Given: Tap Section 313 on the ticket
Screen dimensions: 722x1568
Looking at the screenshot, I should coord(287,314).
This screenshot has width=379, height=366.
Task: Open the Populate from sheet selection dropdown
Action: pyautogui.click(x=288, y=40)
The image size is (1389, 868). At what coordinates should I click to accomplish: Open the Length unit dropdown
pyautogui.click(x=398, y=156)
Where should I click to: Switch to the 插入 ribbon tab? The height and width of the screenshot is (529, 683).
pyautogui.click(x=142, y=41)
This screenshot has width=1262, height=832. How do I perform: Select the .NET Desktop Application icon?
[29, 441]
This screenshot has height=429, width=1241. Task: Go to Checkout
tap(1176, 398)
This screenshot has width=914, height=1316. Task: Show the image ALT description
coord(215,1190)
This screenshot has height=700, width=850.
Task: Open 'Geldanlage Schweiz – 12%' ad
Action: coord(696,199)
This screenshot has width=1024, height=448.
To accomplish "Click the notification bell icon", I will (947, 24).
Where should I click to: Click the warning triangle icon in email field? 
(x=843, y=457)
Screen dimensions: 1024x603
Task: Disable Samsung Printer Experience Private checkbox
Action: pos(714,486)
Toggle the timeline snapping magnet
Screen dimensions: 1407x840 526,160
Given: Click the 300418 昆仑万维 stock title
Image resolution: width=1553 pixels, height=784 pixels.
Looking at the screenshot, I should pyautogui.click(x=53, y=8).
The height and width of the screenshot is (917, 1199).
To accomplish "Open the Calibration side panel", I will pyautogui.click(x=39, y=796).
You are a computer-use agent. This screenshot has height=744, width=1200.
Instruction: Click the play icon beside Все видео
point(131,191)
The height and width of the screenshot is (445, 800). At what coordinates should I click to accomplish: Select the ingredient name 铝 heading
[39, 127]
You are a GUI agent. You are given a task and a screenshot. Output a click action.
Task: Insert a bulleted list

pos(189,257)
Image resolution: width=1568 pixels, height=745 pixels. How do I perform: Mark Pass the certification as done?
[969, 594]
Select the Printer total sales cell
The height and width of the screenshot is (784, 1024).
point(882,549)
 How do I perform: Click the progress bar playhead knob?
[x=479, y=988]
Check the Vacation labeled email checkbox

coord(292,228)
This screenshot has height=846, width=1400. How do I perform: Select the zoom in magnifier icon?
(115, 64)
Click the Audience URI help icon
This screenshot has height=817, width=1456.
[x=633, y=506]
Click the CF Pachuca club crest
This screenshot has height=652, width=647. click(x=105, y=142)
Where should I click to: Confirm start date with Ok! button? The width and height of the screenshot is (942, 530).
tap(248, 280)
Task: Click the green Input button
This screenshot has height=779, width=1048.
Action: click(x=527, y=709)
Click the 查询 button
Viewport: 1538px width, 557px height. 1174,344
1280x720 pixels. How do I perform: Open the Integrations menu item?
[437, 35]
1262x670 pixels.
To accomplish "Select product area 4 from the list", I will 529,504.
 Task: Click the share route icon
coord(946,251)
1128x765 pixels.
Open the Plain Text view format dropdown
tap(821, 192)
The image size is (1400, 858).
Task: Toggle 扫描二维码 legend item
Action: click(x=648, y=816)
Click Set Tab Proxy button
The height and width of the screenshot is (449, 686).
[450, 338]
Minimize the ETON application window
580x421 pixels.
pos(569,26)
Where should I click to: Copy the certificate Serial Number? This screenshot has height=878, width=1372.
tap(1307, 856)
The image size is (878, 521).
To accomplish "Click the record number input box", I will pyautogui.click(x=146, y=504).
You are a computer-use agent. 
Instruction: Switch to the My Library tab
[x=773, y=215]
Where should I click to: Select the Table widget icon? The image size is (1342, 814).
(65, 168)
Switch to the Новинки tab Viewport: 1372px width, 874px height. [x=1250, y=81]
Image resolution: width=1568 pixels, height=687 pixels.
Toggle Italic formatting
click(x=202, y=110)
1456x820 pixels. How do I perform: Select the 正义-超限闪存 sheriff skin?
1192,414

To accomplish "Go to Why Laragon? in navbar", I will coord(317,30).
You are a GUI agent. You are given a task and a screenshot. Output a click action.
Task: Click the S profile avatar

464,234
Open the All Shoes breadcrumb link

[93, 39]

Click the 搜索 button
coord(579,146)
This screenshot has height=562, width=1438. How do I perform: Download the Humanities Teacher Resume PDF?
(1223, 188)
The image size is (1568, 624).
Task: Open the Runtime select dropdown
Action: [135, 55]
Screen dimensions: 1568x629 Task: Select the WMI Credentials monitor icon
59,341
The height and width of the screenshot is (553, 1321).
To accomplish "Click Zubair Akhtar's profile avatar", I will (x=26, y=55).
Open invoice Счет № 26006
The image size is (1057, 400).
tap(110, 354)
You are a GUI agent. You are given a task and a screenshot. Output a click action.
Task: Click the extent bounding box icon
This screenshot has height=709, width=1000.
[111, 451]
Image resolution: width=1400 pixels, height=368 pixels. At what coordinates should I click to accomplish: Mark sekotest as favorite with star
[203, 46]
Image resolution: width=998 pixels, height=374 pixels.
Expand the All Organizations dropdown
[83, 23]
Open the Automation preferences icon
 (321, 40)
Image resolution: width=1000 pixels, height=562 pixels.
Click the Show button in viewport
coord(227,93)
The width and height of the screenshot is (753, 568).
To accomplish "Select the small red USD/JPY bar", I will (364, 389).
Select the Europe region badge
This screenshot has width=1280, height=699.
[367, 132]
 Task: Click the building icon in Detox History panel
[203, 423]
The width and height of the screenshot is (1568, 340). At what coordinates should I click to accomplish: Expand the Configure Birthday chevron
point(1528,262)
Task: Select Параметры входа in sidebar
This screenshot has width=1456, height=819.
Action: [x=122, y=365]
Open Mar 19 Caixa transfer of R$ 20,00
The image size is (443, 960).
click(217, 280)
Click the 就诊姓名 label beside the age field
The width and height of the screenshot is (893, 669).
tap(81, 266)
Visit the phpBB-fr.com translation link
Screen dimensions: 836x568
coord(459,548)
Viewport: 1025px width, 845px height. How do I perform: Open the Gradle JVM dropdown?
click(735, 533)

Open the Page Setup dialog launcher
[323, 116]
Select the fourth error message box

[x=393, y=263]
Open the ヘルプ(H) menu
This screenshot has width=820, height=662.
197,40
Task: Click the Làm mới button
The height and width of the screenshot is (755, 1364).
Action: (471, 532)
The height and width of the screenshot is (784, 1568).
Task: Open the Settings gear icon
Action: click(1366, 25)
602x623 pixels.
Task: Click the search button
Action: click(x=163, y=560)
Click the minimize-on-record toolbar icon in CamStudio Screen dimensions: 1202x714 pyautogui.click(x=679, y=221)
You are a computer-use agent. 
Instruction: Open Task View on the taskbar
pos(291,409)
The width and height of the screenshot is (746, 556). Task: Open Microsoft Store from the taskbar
· · ·
* Problem statement:
Copy out each record word for word.

* Task result:
Given: Tap Section 313 on the ticket
Screen dimensions: 722x1568
Looking at the screenshot, I should coord(287,314).
This screenshot has width=379, height=366.
Task: Open the Populate from sheet selection dropdown
Action: pyautogui.click(x=288, y=40)
The image size is (1389, 868). At what coordinates should I click to accomplish: Open the Length unit dropdown
pyautogui.click(x=398, y=156)
Where should I click to: Switch to the 插入 ribbon tab? The height and width of the screenshot is (529, 683).
pyautogui.click(x=142, y=41)
This screenshot has width=1262, height=832. How do I perform: Select the .NET Desktop Application icon?
[29, 441]
This screenshot has height=429, width=1241. Task: Go to Checkout
tap(1176, 398)
This screenshot has width=914, height=1316. Task: Show the image ALT description
coord(215,1190)
This screenshot has height=700, width=850.
Task: Open 'Geldanlage Schweiz – 12%' ad
Action: coord(696,199)
This screenshot has width=1024, height=448.
To accomplish "Click the notification bell icon", I will (947, 24).
Where should I click to: Click the warning triangle icon in email field? 
(x=843, y=457)
Screen dimensions: 1024x603
Task: Disable Samsung Printer Experience Private checkbox
Action: pos(714,486)
Toggle the timeline snapping magnet
Screen dimensions: 1407x840 526,160
Given: Click the 300418 昆仑万维 stock title
Image resolution: width=1553 pixels, height=784 pixels.
Looking at the screenshot, I should pyautogui.click(x=53, y=8).
The height and width of the screenshot is (917, 1199).
To accomplish "Open the Calibration side panel", I will pyautogui.click(x=39, y=796).
You are a computer-use agent. This screenshot has height=744, width=1200.
Instruction: Click the play icon beside Все видео
point(131,191)
The height and width of the screenshot is (445, 800). At what coordinates should I click to accomplish: Select the ingredient name 铝 heading
[39, 127]
You are a GUI agent. You are given a task and a screenshot. Output a click action.
Task: Insert a bulleted list

pos(189,257)
Image resolution: width=1568 pixels, height=745 pixels. How do I perform: Mark Pass the certification as done?
[969, 594]
Select the Printer total sales cell
The height and width of the screenshot is (784, 1024).
point(882,549)
 How do I perform: Click the progress bar playhead knob?
[x=479, y=988]
Check the Vacation labeled email checkbox

coord(292,228)
This screenshot has height=846, width=1400. How do I perform: Select the zoom in magnifier icon?
(115, 64)
Click the Audience URI help icon
This screenshot has height=817, width=1456.
[x=633, y=506]
Click the CF Pachuca club crest
This screenshot has height=652, width=647. click(x=105, y=142)
Where should I click to: Confirm start date with Ok! button? The width and height of the screenshot is (942, 530).
tap(248, 280)
Task: Click the green Input button
This screenshot has height=779, width=1048.
Action: click(x=527, y=709)
Click the 查询 button
Viewport: 1538px width, 557px height. 1174,344
1280x720 pixels. How do I perform: Open the Integrations menu item?
[437, 35]
1262x670 pixels.
To accomplish "Select product area 4 from the list", I will 529,504.
 Task: Click the share route icon
coord(946,251)
1128x765 pixels.
Open the Plain Text view format dropdown
tap(821, 192)
The image size is (1400, 858).
Task: Toggle 扫描二维码 legend item
Action: click(x=648, y=816)
Click Set Tab Proxy button
The height and width of the screenshot is (449, 686).
[450, 338]
Minimize the ETON application window
580x421 pixels.
pos(569,26)
Where should I click to: Copy the certificate Serial Number? This screenshot has height=878, width=1372.
tap(1307, 856)
The image size is (878, 521).
To accomplish "Click the record number input box", I will pyautogui.click(x=146, y=504).
You are a computer-use agent. 
Instruction: Switch to the My Library tab
[x=773, y=215]
Where should I click to: Select the Table widget icon? The image size is (1342, 814).
(65, 168)
Switch to the Новинки tab Viewport: 1372px width, 874px height. [x=1250, y=81]
Image resolution: width=1568 pixels, height=687 pixels.
Toggle Italic formatting
click(x=202, y=110)
1456x820 pixels. How do I perform: Select the 正义-超限闪存 sheriff skin?
1192,414

To accomplish "Go to Why Laragon? in navbar", I will coord(317,30).
You are a GUI agent. You are given a task and a screenshot. Output a click action.
Task: Click the S profile avatar

464,234
Open the All Shoes breadcrumb link

[93, 39]

Click the 搜索 button
coord(579,146)
This screenshot has height=562, width=1438. How do I perform: Download the Humanities Teacher Resume PDF?
(1223, 188)
The image size is (1568, 624).
Task: Open the Runtime select dropdown
Action: [135, 55]
Screen dimensions: 1568x629 Task: Select the WMI Credentials monitor icon
59,341
The height and width of the screenshot is (553, 1321).
To accomplish "Click Zubair Akhtar's profile avatar", I will (x=26, y=55).
Open invoice Счет № 26006
The image size is (1057, 400).
tap(110, 354)
You are a GUI agent. You are given a task and a screenshot. Output a click action.
Task: Click the extent bounding box icon
This screenshot has height=709, width=1000.
[111, 451]
Image resolution: width=1400 pixels, height=368 pixels. At what coordinates should I click to accomplish: Mark sekotest as favorite with star
[203, 46]
Image resolution: width=998 pixels, height=374 pixels.
Expand the All Organizations dropdown
[83, 23]
Open the Automation preferences icon
 (321, 40)
Image resolution: width=1000 pixels, height=562 pixels.
Click the Show button in viewport
coord(227,93)
The width and height of the screenshot is (753, 568).
To accomplish "Select the small red USD/JPY bar", I will (364, 389).
Select the Europe region badge
This screenshot has width=1280, height=699.
[367, 132]
 Task: Click the building icon in Detox History panel
[203, 423]
The width and height of the screenshot is (1568, 340). At what coordinates should I click to accomplish: Expand the Configure Birthday chevron
point(1528,262)
Task: Select Параметры входа in sidebar
This screenshot has width=1456, height=819.
Action: [x=122, y=365]
Open Mar 19 Caixa transfer of R$ 20,00
The image size is (443, 960).
click(217, 280)
Click the 就诊姓名 label beside the age field
The width and height of the screenshot is (893, 669).
tap(81, 266)
Visit the phpBB-fr.com translation link
Screen dimensions: 836x568
coord(459,548)
Viewport: 1025px width, 845px height. How do I perform: Open the Gradle JVM dropdown?
click(735, 533)

Open the Page Setup dialog launcher
[323, 116]
Select the fourth error message box

[x=393, y=263]
Open the ヘルプ(H) menu
This screenshot has width=820, height=662.
197,40
Task: Click the Làm mới button
The height and width of the screenshot is (755, 1364).
Action: (471, 532)
The height and width of the screenshot is (784, 1568).
Task: Open the Settings gear icon
Action: click(1366, 25)
602x623 pixels.
Task: Click the search button
Action: click(x=163, y=560)
Click the minimize-on-record toolbar icon in CamStudio Screen dimensions: 1202x714 pyautogui.click(x=679, y=221)
You are a computer-use agent. 
Instruction: Open Task View on the taskbar
pos(291,409)
The width and height of the screenshot is (746, 556). Task: Open Microsoft Store from the taskbar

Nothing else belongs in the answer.